Media executives discussed “jobs to be done” as part of an interactive group discussion at Media Transformation on Wednesday morning.

The conversation was led by Dr. Paul Wang, Associate Professor, Medill IMC Program, Northwestern University. Those attending the session were asked to read Clay Christensen’s latest book, “Competing Against Luck.”

In the book, Christensen says consumers aren’t buying products and services they are hiring them for what they’re seeking. He notes that companies like Amazon, Intuit, Uber, Airbnb, and Chobani yogurt are taking this “jobs to be done” approach.

Groups discussed their biggest takeaways from the book. Here are a few they shared:

• If we have a five-rating in TV that means that 95 percent of viewers said no thanks to us. We spend so much time going from a 5 to a 5.2 because it means millions of dollars more for us. But we aren’t focused enough on the 95 percent who aren’t engaging.

• You have to stick to process. Sometimes it’s easy to overly complicate a job. But it comes down to a job to do.
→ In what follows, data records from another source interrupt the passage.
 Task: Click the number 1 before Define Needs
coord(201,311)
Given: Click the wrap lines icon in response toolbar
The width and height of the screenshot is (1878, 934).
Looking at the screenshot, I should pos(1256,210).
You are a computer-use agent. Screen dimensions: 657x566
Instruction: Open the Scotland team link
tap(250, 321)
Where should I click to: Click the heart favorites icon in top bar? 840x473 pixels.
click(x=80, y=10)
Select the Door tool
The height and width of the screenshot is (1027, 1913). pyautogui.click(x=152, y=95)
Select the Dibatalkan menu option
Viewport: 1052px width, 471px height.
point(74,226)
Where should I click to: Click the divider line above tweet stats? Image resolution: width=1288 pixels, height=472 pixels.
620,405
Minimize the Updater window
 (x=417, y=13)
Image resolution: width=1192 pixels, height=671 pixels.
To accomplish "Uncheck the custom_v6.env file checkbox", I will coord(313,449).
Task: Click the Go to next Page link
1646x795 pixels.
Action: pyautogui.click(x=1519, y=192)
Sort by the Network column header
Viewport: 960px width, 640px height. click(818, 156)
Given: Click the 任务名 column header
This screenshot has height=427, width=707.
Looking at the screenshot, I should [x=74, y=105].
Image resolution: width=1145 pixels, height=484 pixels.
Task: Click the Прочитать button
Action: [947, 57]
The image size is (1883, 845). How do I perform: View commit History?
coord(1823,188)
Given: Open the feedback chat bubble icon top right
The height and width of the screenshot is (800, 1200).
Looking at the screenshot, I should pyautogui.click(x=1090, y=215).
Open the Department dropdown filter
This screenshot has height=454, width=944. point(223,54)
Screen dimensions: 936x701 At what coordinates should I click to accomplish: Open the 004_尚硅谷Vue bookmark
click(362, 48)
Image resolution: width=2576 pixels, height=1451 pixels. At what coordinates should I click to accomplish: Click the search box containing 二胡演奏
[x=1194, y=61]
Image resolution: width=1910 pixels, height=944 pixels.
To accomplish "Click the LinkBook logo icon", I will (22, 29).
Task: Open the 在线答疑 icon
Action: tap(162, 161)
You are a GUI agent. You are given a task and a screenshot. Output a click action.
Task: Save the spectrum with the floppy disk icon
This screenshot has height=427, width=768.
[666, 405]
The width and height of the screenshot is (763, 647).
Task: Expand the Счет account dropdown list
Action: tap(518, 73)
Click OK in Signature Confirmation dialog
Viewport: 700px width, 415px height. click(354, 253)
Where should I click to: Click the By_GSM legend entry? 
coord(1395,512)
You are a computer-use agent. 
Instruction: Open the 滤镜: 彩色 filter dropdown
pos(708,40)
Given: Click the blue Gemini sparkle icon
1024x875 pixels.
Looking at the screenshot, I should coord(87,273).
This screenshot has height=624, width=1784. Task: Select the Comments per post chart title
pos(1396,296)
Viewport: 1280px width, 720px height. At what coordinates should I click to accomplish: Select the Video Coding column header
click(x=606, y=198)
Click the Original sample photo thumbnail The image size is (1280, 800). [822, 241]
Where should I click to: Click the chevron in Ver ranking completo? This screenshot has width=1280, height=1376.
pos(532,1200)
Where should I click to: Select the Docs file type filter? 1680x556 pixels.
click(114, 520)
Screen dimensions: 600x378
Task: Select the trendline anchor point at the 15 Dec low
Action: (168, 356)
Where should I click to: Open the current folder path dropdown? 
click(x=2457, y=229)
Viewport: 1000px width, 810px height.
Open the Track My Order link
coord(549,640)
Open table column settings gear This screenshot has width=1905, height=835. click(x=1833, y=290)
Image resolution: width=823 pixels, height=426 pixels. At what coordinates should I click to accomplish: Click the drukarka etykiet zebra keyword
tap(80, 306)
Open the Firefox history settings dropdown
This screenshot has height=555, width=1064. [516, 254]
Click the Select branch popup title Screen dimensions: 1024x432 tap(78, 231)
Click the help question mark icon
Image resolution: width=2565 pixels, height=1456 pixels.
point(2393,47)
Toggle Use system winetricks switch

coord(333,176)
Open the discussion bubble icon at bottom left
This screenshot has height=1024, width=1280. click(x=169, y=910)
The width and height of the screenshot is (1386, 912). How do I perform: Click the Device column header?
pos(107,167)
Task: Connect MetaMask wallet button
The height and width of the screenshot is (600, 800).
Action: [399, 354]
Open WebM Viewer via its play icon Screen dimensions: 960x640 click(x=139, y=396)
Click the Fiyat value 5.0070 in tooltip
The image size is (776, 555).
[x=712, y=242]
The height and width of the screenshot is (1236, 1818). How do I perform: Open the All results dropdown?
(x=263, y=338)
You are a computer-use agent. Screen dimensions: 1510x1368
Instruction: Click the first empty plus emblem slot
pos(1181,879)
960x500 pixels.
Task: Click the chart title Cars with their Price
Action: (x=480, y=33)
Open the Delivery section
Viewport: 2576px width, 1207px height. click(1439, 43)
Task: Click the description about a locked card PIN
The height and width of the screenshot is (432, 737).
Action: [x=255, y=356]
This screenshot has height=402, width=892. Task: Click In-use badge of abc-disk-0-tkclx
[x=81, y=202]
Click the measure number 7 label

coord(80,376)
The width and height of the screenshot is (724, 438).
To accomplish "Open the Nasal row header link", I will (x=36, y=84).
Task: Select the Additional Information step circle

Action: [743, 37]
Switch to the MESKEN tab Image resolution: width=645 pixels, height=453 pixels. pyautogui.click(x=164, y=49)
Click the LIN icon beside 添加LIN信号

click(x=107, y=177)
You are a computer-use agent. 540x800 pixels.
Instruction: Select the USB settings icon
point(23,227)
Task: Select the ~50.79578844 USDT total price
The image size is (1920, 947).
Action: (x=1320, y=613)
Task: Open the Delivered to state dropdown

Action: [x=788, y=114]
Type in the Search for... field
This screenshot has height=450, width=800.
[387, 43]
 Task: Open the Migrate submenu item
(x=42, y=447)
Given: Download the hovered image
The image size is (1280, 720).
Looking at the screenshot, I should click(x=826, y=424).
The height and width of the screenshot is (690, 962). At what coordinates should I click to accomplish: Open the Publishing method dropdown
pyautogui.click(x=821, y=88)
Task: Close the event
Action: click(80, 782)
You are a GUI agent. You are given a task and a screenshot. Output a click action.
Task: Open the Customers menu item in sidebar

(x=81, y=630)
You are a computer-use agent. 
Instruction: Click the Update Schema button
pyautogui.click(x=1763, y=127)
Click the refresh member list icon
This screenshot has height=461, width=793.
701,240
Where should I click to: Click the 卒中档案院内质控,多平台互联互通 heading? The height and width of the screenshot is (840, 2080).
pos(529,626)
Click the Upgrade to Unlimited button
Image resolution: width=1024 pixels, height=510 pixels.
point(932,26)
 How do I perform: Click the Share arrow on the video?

All of the marketing efforts to get me to by a razor through the mail finally worked and it came down to a job to do. The job was going to the store to get razors.

• Because we are so focused on day-to-day tasks, we sometimes forget about passion. We need to convey our passion to people we are trying to hire and those who might be struggling with their certain parts of their job.

• We have to embrace the problem. We may be providing a solution but what are the problems we are trying to address?

• Don’t assume the job you are solving today is the same job you were trying to solve two years ago.

• Be an ambassador of disruption.

• Look at which jobs to start with and pick a few of them and teach the methodology to our people. Focus on process and how to insert into that process.

• As media companies, we are competing against so many specialists and there are so many jobs to be done, if we don’t focus in on the ones we do well, we won’t win in any of them.

• We know people are consuming crime content, but do we know what problem we are trying to solve? Is it that consumers want silicious details of crime or do they want to know how to be safe?

• We have a very self-serving way of understanding the jobs to be done with consumers. We do a lot of surveys and lot of that is validating what we do, from our lens and not from a consumer’s lens.